The classic example of what not to do is SOAP 1.1 (and possibly 1.2; the final spec for that version has not been released yet). SOAP explicitly requires that documents contain neither a document type declaration nor any processing instructions. There are a number of problems with these requirements, most notably:
Most schema languages cannot verify these constraints. Checking that no processing instructions are present actually requires walking the entire tree of a SOAP document. For this reason SOAP doesn't actually require processors to verify the constraints. A constraint that isn't verified is no constraint at all.
SOAP requests and responses cannot be validated against a DTD, even if the receiver wishes to do so. This removes a powerful tool from the developer's toolbox.
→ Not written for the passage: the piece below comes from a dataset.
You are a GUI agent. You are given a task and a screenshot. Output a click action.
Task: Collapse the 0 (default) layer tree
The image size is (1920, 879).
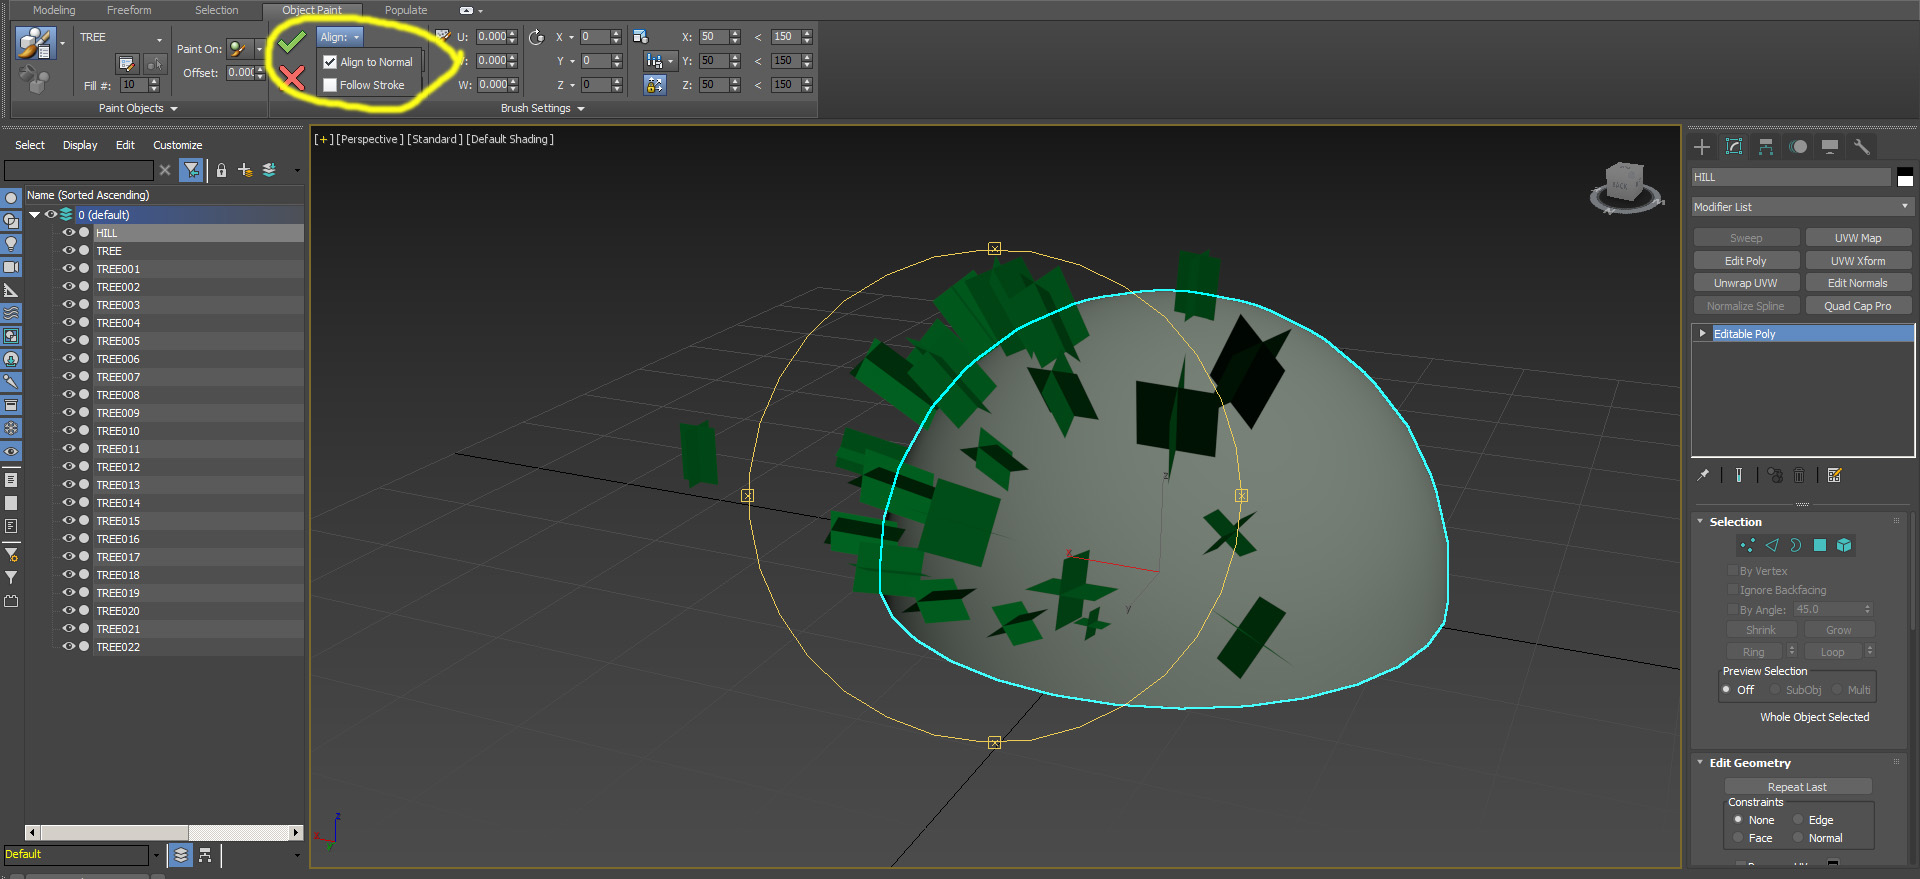pos(35,215)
Both SOAP requests and responses are envelopes intended to wrap other elements from different namespaces and vocabularies. However, when these content elements are copied from existing XML documents and systems, they must first be carefully inspected for any processing instructions. They cannot be sent as is. This imposes a significant burden on a SOAP server or client.
SOAP requests and responses can't be as easily passed through processing chains like Cocoon that use processing instructions for their intended purposes of defining processing in a particular environment.
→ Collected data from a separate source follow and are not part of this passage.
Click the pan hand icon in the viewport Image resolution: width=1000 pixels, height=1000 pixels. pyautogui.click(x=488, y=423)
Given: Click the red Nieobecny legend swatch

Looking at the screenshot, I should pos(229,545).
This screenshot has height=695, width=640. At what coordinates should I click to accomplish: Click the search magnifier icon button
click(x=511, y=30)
Developers who have a real need to use processing instructions or a document type declaration will probably invent hacks that shoehorn the results into comments or empty elements instead, thus reintroducing all the problems these constructs cause for SOAP while causing additional problems for generic XML systems that don't recognize the special comments and elements.
Perhaps worst of all is the pollution of the XML environment such subsetting engenders. Because SOAP is so completely broken with respect to normal XML processing, vendors are pushing special-purpose parsers that process SOAP documents, but not all well-formed XML 1.0 documents. Furthermore, as I write this, some members of the SOAP community are pushing the W3C to bless their subset, and not require XML parsers to support the pieces of XML syntax they disapprove of. This is an interoperability disaster.
There are reasons the SOAP specification chose to forbid processing instructions and document type declarations. Forbidding document type declarations means that all content is present in a single document. This eliminates the possibility of external entities which launch multiple connections to remote servers or even enable a denial of service attack. Forbidding processing instructions helps eliminate covert channels. It means that all information must be passed through the SOAP vocabulary all processors should understand. However, forbidding these constructs also eliminates many important uses. There are other ways to mitigate these problems that don't require limiting the syntax of XML.
A better approach, in my opinion, is taken by XML-RPC. XML-RPC neither requires nor forbids document type declarations and processing instructions. It is (perhaps unintentionally) agnostic about these constructs. You can use them if you wish, but generic XML-RPC servers and clients will mostly ignore them. The parser may read the document type declaration and use it to resolve external entity references and supply default attribute values, but this is completely transparent to the application receiving data from the parser, as it should be.
Restricting the syntax an application is willing to parse confuses the role of parser and client application. It is the parser that is responsible for working with tags, entity references, CDATA sections, document type declarations, and so forth and translating all of this into labeled structures for the client program. The client program should only operate on the output of the parser. It should not require the parser to do otherwise than it would normally do. Restricting the syntax an application is willing to accept (as opposed to the structure it will accept) prevents it from using general purpose tools and makes your job as a developer much harder for no good reason. Properly designed XML applications neither notice nor care how the information is syntactically encoded because the parser handles all that work for them. Why make your job harder? Allow all legal XML syntax in your XML applications.